II – Equécrates – E as condições em que morreu, Fedão? Quais foram suas palavras? Como se houve em tudo? Quais dos seus familiares se encontravam ao seu lado? Ou as autoridades não permitiram que entrassem, vindo ele a morrer privado de assistência dos amigos?
Fedão – De forma alguma; vários estiveram presentes; em grande número, mesmo.
Equécrates – Então, procura contar-nos com a maior exatidão possível como tudo se passou, no caso de dispores de folga.
Fedão – Disponho, sim, e vou tentar expor-vos o que se deu. Para mim, nada é tão agradável como recordar-me de Sócrates, ou seja quando falo nele, ou quando ouço alguém falar a seu respeito.
Equécrates – Pois podes ter a certeza, Fedão, de que teus ouvintes estão nessas mesmas condições. Esforça-te, portanto, para contar o caso com todas as minúcias.
Fedão – Era por demais estranho o que eu sentia junto dele. Não podia lastimá-lo, como o faria perto de um ente querido no transe derradeiro. O homem me parecia felicíssimo, Equécrates, tanto nos gestos como nas palavras, reflexo exato da intrepidez e da nobreza com que se despedia da vida. Minha impressão naquele instante foi que sua passagem para o Hades não se dava sem disposição divina, e que, uma vez lá chegando, sentir-se-ia tão venturoso com os que mais o foram. Por isso mesmo, não me dominou nenhum sentimento de piedade, o que seria natural na presença de um moribundo. Também não me sentia alegre, como costumava ficar em nossa práticas sobre filosofia. Sim, porque toda nossa conversa girou em torno de temas filosóficos. Era um estado difícil de definir, misto insólito de alegria e tristeza, por lembrar-me de que ele iria morrer dentro de pouco. As mais pessoas presentes se encontravam em condições quase idênticas, umas rindo, outras chorando, principalmente Apolodoro. Conheces o homem e sabes como ele é.
Equécrates – Sem dúvida.
Fedão – Pois desse jeito se comportou o tempo todo. Eu também, fiquei muito abalado, a mesma coisa passando-se com os outros.
Equécrates – E quem se achava lá, Fedão?
Fedão – Além do mencionado Apolodoro, seus conterrâneos Critobulo e o pai, Hermógenes, Epígenes, Ésquines e Antístenes. Ctesipo de Peânia também esteve presente, Menéxeno e mais alguns da mesma região. Se não me engano, Platão se achava doente.
Equécrates – E havia também estrangeiros?
Fedão – Sim, os Tebanos Símias, Cebete e Fedondes; e de Mégara, Euclides e Térpsio.
Equécrates – Nesse caso, Aristipo e Cleômbroto também estiveram com ele?
Fedão – Não; falaram que se encontravam em Egina.
Equécrates – Havia mais alguém?
Fedão – Creio que eram só esses.
Equécrates – E depois? Quais foram os discursos a que te referiste?

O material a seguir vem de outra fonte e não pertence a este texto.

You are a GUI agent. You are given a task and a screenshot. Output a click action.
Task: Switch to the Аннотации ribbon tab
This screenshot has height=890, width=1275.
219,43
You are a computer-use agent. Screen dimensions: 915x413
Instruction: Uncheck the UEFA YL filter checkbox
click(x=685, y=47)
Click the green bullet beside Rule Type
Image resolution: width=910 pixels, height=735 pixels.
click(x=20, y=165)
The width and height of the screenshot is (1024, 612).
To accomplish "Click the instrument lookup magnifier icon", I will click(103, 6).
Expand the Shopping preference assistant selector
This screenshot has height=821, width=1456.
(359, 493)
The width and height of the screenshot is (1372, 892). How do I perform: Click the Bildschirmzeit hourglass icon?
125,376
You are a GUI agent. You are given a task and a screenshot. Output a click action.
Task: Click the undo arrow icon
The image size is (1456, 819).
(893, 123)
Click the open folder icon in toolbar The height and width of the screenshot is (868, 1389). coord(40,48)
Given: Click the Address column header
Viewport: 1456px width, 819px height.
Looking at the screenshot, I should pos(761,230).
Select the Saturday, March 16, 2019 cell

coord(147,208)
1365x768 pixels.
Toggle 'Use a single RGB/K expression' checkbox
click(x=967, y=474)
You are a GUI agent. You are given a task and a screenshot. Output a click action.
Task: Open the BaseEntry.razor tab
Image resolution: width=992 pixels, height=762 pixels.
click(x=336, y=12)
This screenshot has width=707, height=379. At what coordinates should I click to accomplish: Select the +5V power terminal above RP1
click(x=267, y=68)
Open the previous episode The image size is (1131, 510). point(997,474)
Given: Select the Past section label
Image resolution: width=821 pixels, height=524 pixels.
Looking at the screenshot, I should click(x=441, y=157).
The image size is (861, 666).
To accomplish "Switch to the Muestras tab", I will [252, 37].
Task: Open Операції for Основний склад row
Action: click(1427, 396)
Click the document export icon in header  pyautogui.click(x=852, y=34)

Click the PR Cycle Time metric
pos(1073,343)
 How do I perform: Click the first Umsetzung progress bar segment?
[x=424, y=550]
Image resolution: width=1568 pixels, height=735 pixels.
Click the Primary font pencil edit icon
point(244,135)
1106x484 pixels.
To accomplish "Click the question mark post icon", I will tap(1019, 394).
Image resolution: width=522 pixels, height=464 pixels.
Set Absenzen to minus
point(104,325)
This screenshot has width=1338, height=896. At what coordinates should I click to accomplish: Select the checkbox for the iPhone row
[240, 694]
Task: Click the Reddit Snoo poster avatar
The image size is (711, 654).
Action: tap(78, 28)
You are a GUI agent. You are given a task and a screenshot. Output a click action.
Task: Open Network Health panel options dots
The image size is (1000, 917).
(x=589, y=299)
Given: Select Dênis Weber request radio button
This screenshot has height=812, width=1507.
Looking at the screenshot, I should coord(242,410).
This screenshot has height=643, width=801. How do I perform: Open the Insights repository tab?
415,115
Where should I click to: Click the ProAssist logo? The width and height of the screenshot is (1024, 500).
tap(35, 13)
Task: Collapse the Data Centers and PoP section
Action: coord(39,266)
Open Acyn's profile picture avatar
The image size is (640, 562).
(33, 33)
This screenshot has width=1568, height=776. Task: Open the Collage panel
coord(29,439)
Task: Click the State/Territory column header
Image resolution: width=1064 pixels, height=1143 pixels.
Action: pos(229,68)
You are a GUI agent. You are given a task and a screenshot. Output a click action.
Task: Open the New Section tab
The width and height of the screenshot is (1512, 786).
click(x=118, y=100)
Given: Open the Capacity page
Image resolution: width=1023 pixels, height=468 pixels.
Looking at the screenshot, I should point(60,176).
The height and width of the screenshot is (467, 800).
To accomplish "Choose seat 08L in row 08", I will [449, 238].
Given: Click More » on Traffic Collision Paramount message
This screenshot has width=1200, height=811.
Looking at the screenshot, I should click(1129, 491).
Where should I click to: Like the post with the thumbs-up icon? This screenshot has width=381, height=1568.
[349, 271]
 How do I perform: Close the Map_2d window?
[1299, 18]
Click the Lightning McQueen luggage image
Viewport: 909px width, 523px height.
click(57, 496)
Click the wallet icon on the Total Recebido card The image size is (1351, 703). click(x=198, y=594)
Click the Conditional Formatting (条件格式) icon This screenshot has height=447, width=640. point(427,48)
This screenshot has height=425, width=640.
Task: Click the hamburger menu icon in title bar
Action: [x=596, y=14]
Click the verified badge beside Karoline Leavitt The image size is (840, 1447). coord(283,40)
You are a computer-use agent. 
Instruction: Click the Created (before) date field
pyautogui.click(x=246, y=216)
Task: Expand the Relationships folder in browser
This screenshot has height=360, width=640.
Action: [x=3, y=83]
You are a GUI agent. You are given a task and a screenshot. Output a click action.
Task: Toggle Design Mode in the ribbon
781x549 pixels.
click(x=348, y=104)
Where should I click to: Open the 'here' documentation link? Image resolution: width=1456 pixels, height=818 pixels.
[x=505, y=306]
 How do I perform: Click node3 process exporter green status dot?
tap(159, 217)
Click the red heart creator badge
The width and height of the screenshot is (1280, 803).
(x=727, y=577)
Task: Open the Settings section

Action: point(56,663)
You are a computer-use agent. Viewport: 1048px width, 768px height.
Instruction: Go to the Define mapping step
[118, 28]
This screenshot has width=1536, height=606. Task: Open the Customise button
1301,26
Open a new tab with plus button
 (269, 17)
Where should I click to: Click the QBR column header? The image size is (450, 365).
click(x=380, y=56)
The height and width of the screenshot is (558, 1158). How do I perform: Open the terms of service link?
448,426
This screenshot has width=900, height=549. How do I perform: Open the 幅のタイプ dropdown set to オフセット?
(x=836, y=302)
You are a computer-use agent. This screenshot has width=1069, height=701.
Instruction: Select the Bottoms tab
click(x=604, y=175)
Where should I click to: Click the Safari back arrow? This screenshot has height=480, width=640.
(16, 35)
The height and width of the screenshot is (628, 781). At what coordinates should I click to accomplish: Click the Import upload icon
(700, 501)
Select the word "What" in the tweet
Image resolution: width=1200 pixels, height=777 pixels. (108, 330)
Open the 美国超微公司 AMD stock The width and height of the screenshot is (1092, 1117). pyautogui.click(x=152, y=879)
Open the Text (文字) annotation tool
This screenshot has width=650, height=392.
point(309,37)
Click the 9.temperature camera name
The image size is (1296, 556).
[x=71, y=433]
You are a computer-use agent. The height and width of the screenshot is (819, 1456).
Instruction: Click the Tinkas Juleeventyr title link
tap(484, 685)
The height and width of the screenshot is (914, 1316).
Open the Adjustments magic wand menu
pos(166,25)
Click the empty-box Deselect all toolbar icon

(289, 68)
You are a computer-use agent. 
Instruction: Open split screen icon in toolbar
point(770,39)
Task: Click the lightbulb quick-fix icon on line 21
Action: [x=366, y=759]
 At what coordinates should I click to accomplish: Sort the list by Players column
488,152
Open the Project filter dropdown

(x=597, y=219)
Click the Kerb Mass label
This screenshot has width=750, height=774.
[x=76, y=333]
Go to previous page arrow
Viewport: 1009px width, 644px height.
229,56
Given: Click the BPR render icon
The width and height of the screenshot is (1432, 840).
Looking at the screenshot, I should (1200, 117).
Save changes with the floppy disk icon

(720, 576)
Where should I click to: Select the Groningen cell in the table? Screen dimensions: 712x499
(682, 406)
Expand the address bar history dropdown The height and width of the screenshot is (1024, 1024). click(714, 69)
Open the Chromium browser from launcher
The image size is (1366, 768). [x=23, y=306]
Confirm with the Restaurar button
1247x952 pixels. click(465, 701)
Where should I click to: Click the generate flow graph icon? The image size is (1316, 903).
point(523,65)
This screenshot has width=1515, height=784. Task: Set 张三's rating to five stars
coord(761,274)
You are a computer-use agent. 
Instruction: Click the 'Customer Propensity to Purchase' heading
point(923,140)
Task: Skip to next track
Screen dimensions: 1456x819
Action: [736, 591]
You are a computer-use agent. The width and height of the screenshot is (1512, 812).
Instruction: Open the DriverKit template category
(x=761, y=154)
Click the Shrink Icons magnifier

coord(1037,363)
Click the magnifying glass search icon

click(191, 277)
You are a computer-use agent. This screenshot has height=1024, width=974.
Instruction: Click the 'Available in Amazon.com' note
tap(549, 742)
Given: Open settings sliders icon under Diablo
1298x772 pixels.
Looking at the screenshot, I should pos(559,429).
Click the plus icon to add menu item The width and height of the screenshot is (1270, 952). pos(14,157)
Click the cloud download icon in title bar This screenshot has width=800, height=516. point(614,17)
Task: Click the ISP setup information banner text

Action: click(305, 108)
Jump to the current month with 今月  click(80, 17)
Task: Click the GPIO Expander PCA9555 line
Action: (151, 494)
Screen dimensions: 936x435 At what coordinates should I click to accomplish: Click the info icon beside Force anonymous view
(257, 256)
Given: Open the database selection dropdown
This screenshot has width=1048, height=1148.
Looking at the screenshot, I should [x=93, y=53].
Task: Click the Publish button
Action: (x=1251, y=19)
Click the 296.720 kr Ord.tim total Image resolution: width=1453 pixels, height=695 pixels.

Fedão – Vou esforçar-me para contar tudo do começo. Tal como na véspera, todos os dias visitávamos Sócrates, e desde a manhãzinha íamos encontrar-nos no tribunal em que se deu o julgamento. Fica perto da cadeia. Ali esperávamos conversando até que a cadeia abrisse, pois não costumam abri-la muito cedo. Porém logo que isso se dava, corríamos para junto de Sócrates e quase sempre passávamos com ele o dia todo. Nessa manhã reunimo-nos mais cedo, porque na tarde anterior, ao nos retirarmos da prisão, soubemos que o navio chegara de Delo. Por isso, combinamos encontrar-nos o mais cedo possível no lugar habitual. Ao chegarmos, o porteiro que costumava receber-nos veio ao nosso encontro para dizer que esperássemos fora e não entrássemos sem que ele nos avisasse. Neste momento, nos disse, os Onze estão tirando os ferros de Sócrates e lhe comunicam que hoje ele terá de morrer. Depois de algum tempo, voltou para dizer que entrássemos. Ao penetrarmos no recinto, encontramos Sócrates, que acabava de ser aliviado dos ferros, e Xantipa – conhece-la decerto – com o filho pequeno, sentada junto do marido. Ao ver-nos, começou Xantipa a lastimar-se e clamar como de hábito nas mulheres, dizendo: Pela última vez, Sócrates, teus amigos conversarão contigo, e tu com eles. Virando-se para Critão, Sócrates lhe disse: Critão, leva-a para casa. A isso, alguns dos homens de Critão a retiraram, não cessando ela de gritar e debater-se.